(Collected data entries)
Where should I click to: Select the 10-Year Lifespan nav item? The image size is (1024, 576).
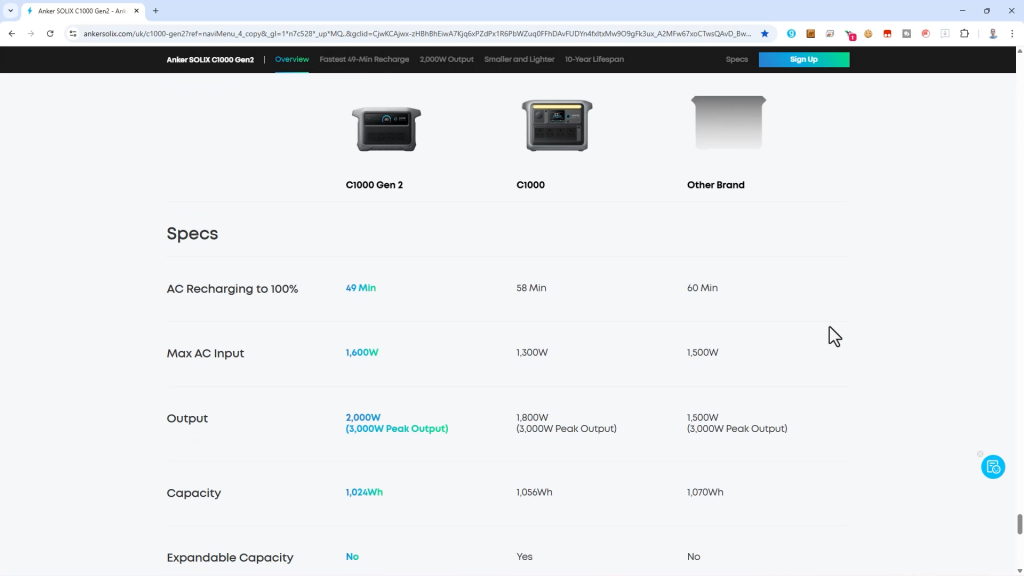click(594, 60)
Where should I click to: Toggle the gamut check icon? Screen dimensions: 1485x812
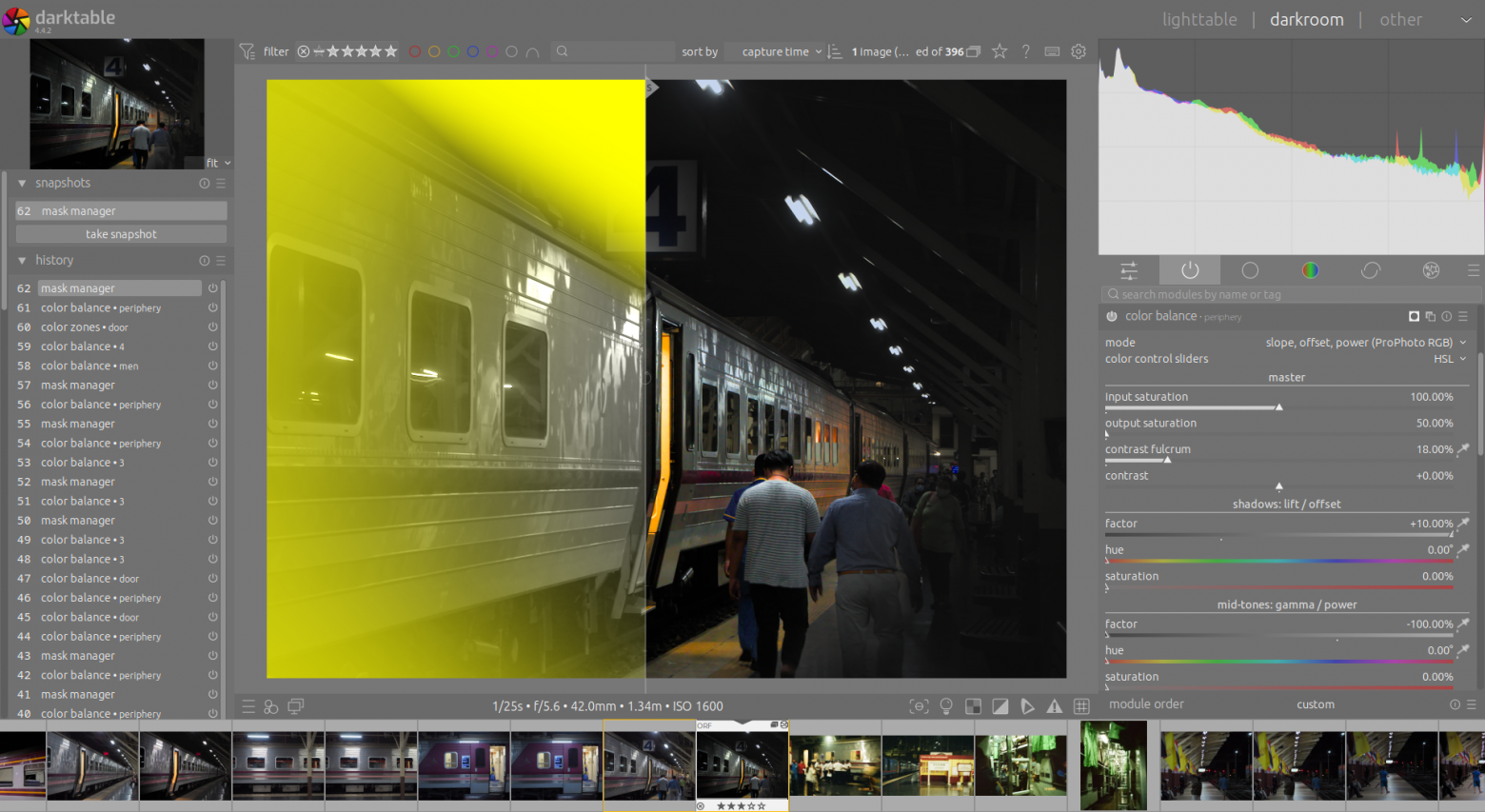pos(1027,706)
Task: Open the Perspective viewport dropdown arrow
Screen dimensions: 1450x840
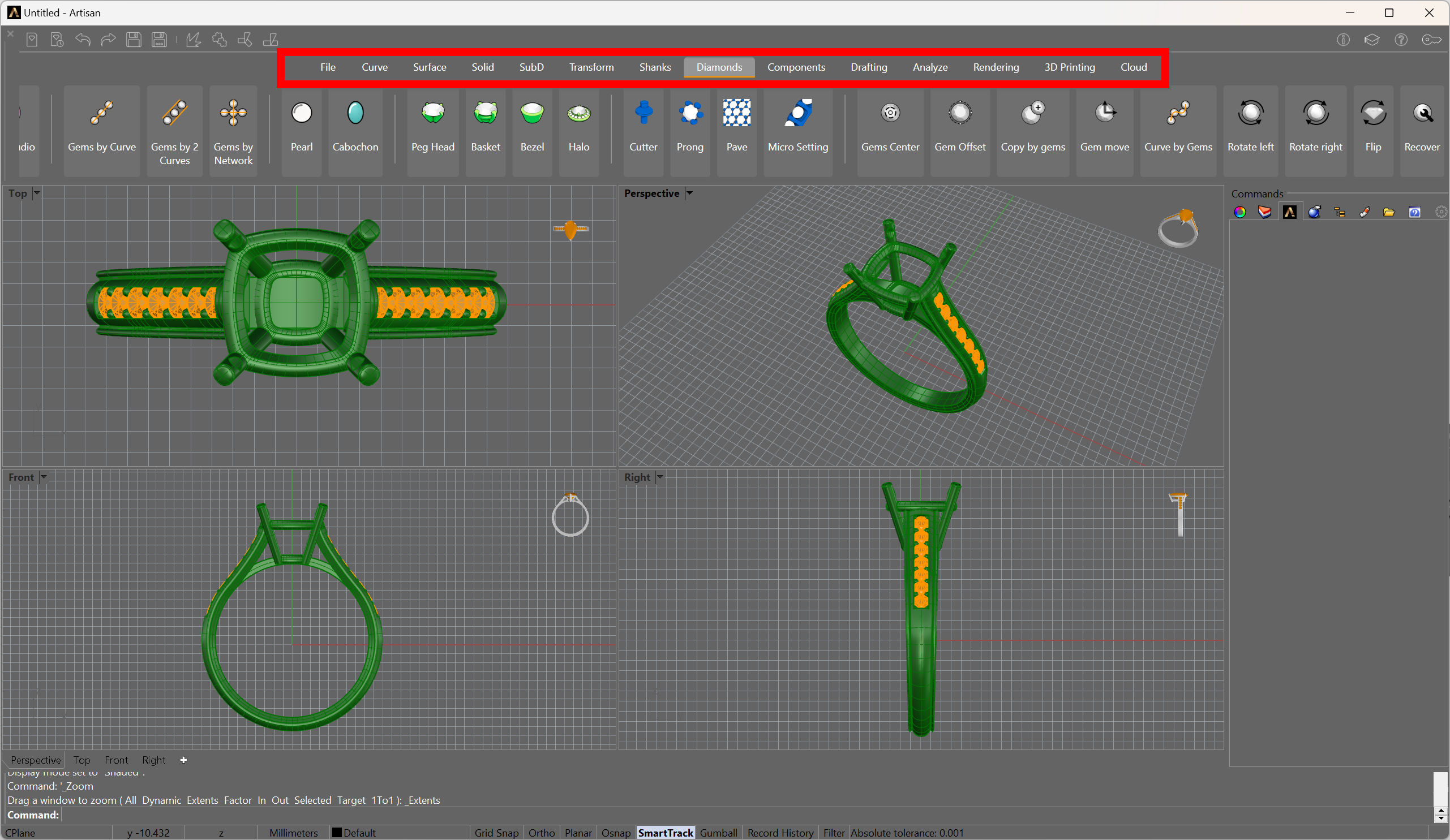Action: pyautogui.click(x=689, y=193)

> **Your objective**
When you reproduce the data shown above, keep each line exact and omit every picture.

> **Response**
Where should I click to: Select the 10-Year Lifespan nav item? The image size is (1024, 576).
click(594, 60)
Where should I click to: Toggle the gamut check icon? Screen dimensions: 1485x812
pos(1027,706)
Task: Open the Perspective viewport dropdown arrow
Screen dimensions: 1450x840
Action: pyautogui.click(x=689, y=193)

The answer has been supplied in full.